### [WORK REQUIRED]
Whatever precedes the line containing "Viewport: 1548px width, 784px height." is not copied; that line and every line after it through the final one below are copied exactly, except pictures.

BEGIN DATA SUPPLIED

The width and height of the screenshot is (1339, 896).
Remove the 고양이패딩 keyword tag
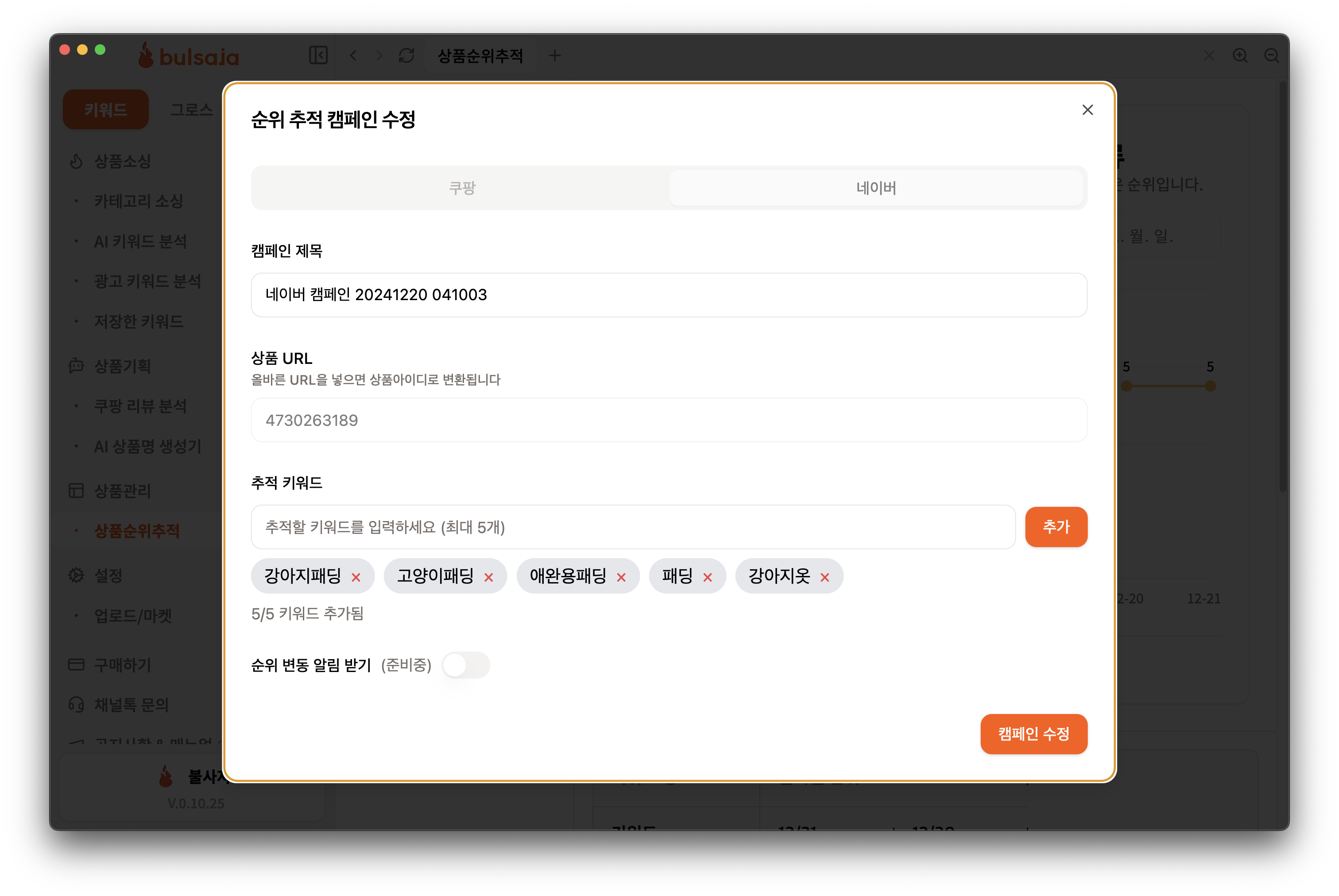[489, 577]
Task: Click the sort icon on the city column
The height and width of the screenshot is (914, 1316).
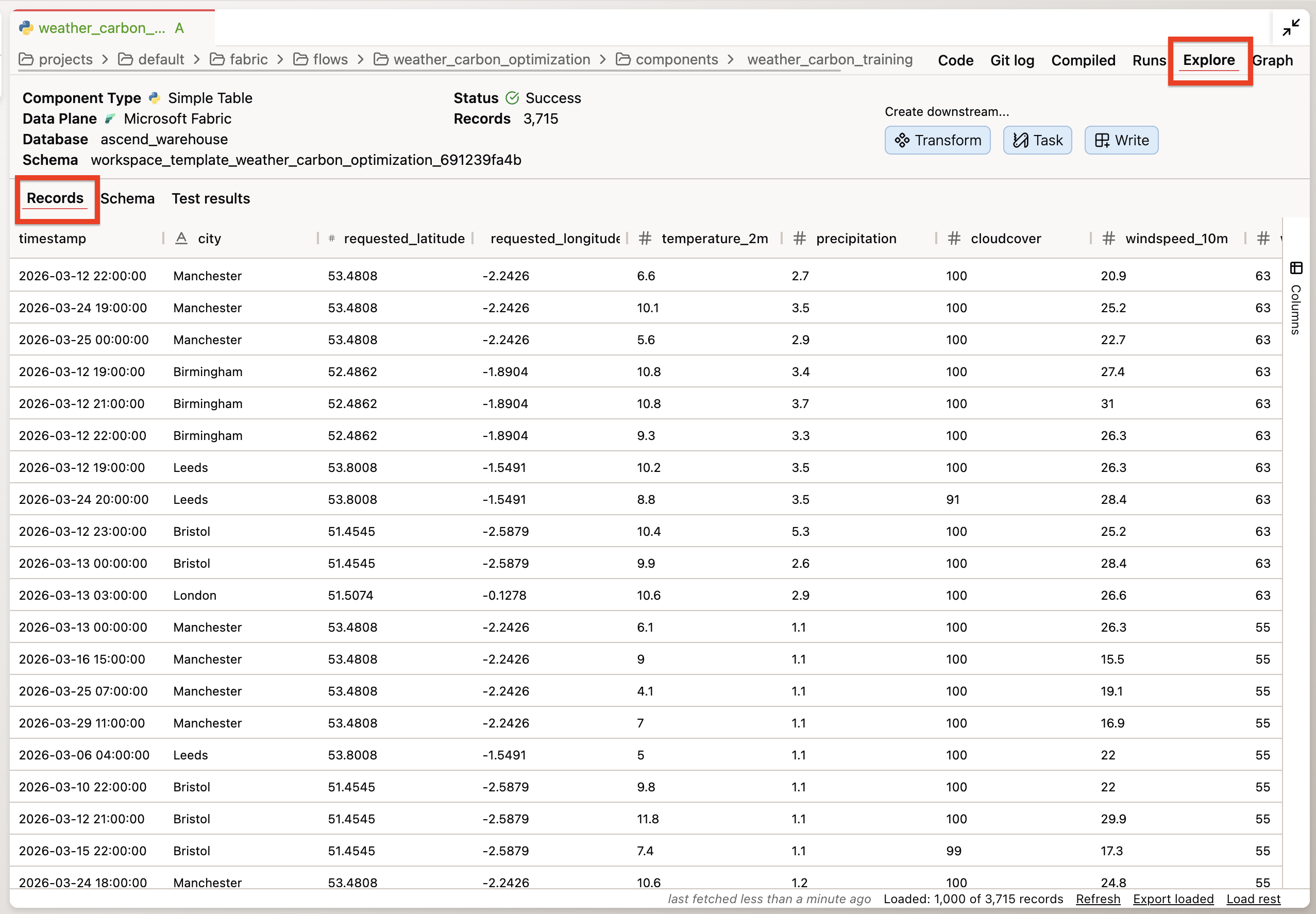Action: (x=181, y=238)
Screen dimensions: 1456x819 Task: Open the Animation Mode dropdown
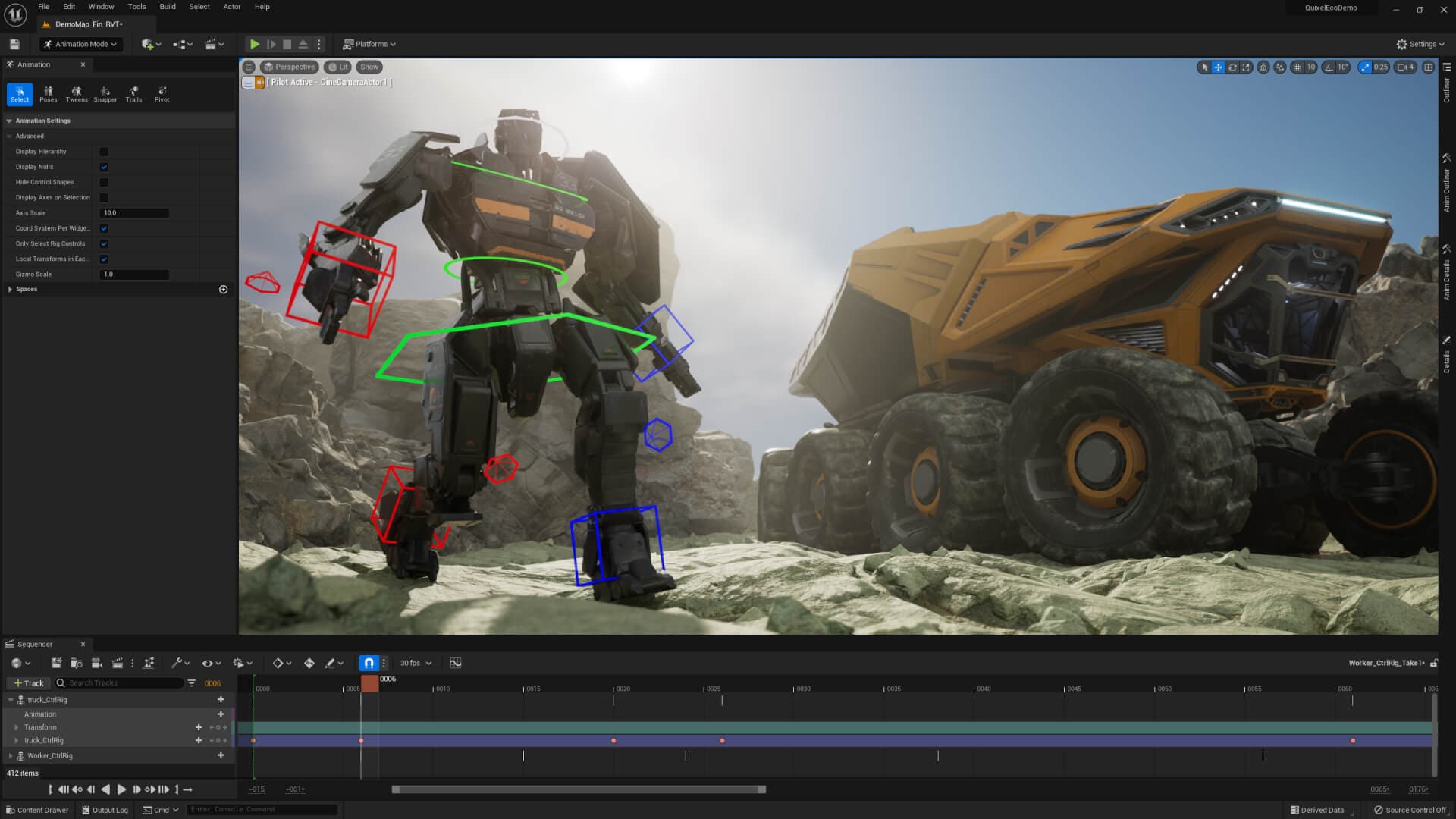coord(80,44)
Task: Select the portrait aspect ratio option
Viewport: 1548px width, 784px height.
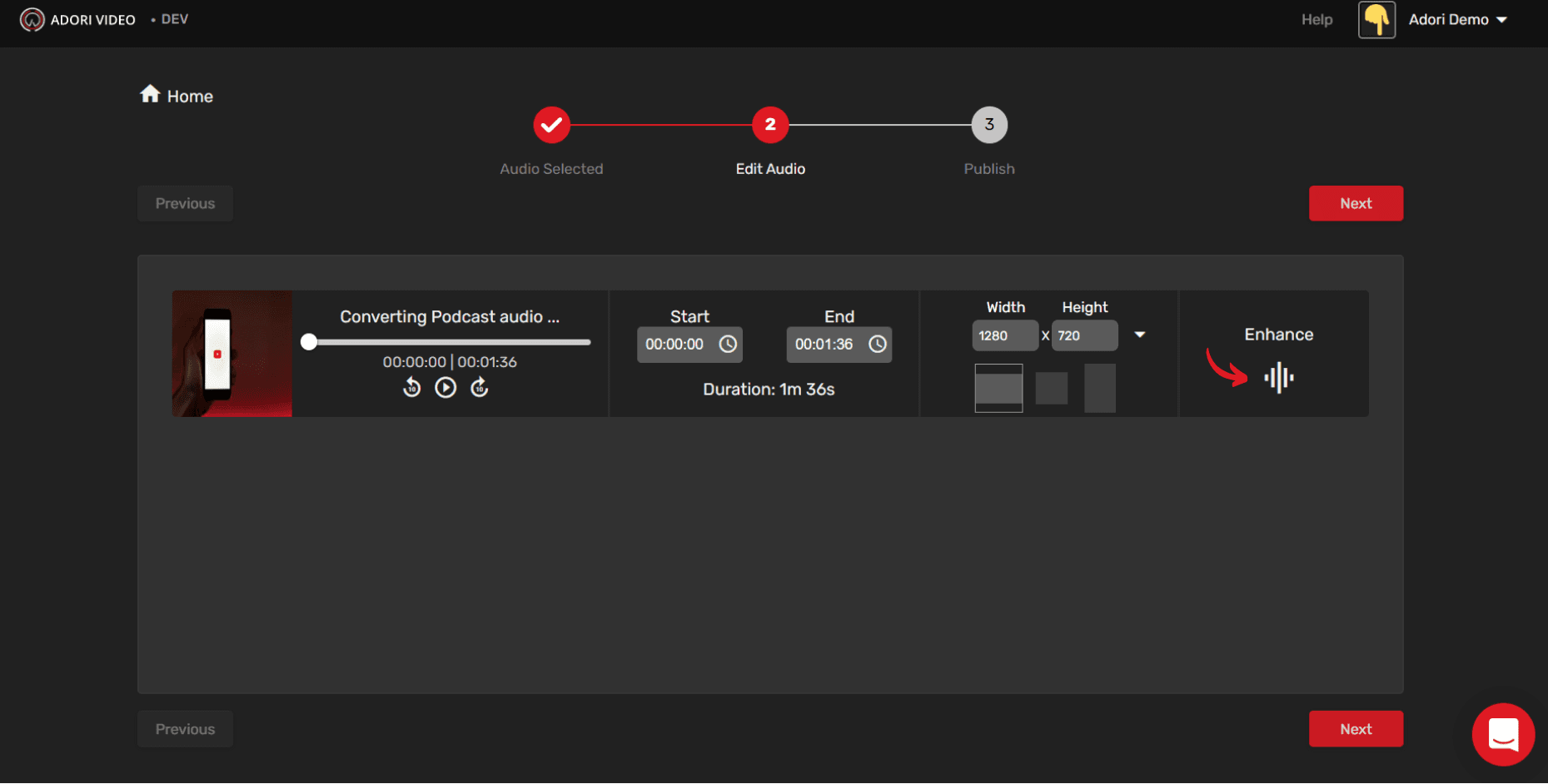Action: coord(1100,388)

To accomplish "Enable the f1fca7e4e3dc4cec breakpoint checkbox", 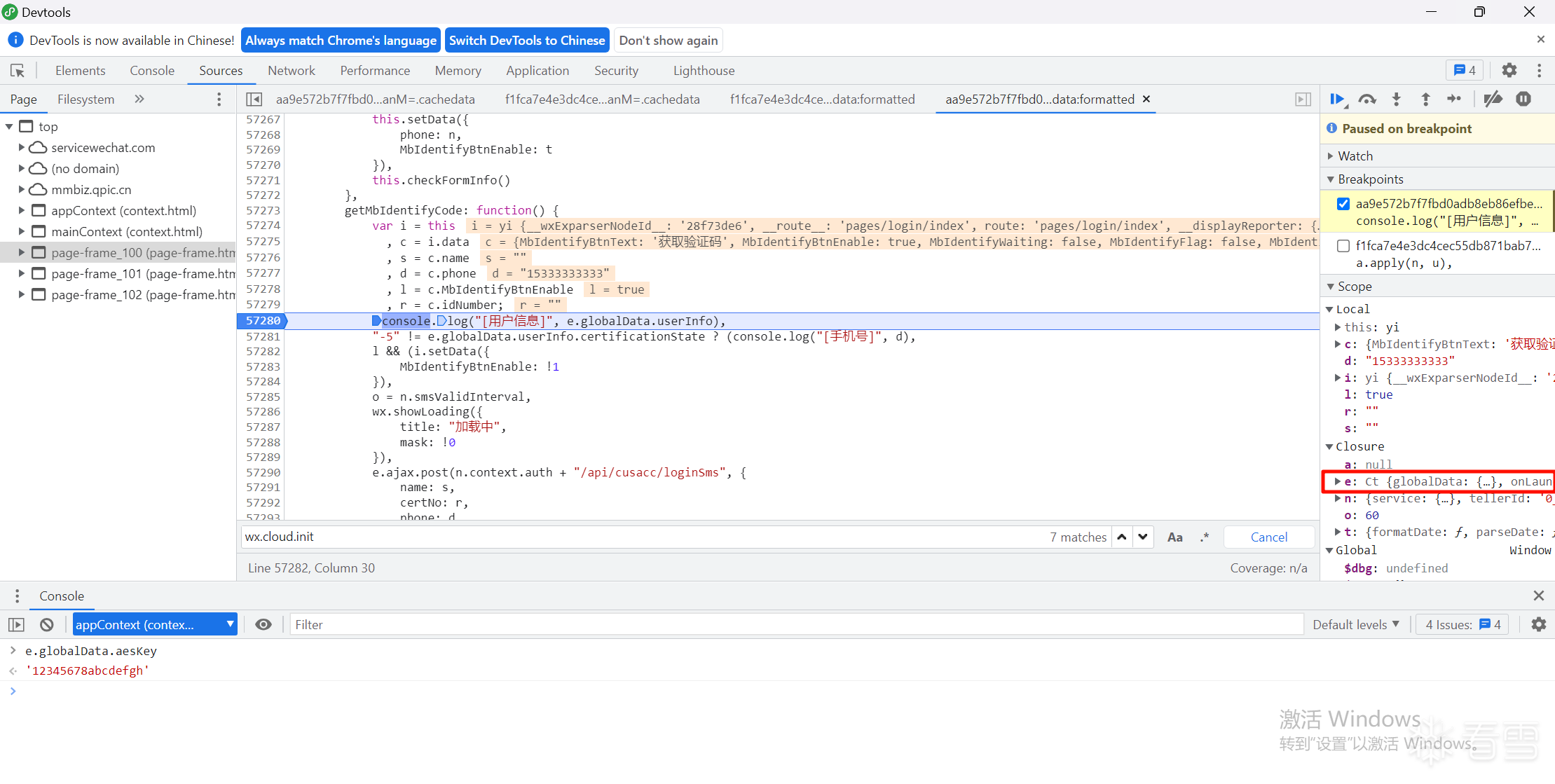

END DATA SUPPLIED

### [EXPECTED ANSWER]
Viewport: 1548px width, 784px height.
Action: coord(1100,388)

To accomplish "Enable the f1fca7e4e3dc4cec breakpoint checkbox", 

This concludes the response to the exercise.